■ Action item: Please write out the final portion of the records below exactly: the line containing "This screenshot has width=1281, height=774.", every line after it, and nothing else.

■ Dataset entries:
......

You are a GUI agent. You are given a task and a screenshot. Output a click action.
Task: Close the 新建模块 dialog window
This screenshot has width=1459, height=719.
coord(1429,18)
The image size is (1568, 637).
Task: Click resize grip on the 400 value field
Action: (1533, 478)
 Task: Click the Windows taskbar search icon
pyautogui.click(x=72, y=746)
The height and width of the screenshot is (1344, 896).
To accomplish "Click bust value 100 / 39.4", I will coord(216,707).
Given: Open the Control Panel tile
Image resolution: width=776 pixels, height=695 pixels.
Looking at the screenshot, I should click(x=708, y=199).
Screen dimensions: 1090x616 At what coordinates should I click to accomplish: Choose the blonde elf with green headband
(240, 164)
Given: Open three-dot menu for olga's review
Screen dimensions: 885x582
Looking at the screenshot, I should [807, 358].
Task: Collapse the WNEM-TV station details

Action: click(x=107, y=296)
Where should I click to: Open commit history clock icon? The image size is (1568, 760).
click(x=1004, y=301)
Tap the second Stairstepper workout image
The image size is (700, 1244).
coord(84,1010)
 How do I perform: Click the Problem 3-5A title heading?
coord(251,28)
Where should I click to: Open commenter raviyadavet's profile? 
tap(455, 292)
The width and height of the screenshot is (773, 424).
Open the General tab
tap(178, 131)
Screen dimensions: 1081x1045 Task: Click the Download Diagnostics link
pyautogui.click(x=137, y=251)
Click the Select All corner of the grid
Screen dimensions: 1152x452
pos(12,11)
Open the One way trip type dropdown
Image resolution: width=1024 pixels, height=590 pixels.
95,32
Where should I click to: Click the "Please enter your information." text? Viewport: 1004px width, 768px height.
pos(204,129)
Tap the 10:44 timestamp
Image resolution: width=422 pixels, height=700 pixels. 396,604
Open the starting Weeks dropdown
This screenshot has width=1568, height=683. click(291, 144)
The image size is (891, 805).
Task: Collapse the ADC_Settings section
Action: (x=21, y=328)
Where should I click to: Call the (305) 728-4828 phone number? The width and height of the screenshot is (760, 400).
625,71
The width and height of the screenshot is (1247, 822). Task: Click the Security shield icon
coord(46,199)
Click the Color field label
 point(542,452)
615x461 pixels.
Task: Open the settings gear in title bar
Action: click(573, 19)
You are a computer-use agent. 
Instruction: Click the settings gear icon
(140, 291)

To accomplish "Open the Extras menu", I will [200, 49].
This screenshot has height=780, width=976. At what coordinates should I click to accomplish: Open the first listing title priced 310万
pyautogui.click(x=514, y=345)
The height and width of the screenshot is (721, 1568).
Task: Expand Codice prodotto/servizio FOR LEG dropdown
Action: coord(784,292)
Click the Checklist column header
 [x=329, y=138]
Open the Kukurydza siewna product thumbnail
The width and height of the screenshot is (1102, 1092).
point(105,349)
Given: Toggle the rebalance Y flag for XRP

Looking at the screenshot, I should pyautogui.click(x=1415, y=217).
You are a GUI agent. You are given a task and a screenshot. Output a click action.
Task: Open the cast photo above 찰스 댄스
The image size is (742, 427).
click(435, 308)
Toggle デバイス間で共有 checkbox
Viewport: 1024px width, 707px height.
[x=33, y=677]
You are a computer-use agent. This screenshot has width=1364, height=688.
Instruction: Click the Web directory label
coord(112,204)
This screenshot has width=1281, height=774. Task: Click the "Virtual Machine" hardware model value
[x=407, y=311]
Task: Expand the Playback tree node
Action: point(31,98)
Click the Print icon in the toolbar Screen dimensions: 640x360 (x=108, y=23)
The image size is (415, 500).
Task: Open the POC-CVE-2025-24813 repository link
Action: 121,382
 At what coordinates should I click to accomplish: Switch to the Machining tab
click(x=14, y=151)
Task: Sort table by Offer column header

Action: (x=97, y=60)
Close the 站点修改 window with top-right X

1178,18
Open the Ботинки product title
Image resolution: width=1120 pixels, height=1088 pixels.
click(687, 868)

......

■ The completed task:
This screenshot has width=1281, height=774. Task: Click the "Virtual Machine" hardware model value
[x=407, y=311]
Task: Expand the Playback tree node
Action: point(31,98)
Click the Print icon in the toolbar Screen dimensions: 640x360 (x=108, y=23)
The image size is (415, 500).
Task: Open the POC-CVE-2025-24813 repository link
Action: 121,382
 At what coordinates should I click to accomplish: Switch to the Machining tab
click(x=14, y=151)
Task: Sort table by Offer column header

Action: (x=97, y=60)
Close the 站点修改 window with top-right X

1178,18
Open the Ботинки product title
Image resolution: width=1120 pixels, height=1088 pixels.
click(687, 868)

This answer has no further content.